Could you copy the rows below word for word, leaving out the pictures?

##### Recorded information #####

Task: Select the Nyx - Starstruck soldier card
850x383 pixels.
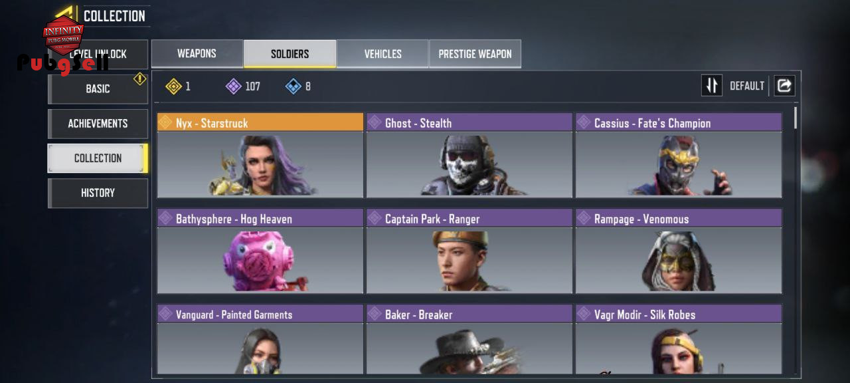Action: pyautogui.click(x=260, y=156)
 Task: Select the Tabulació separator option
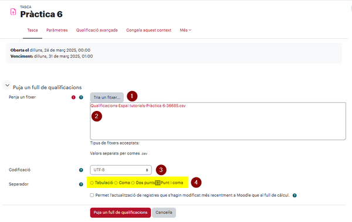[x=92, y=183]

#####

*Task result:*
Task: Select the Nyx - Starstruck soldier card
850x383 pixels.
Action: pyautogui.click(x=260, y=156)
 Task: Select the Tabulació separator option
[x=92, y=183]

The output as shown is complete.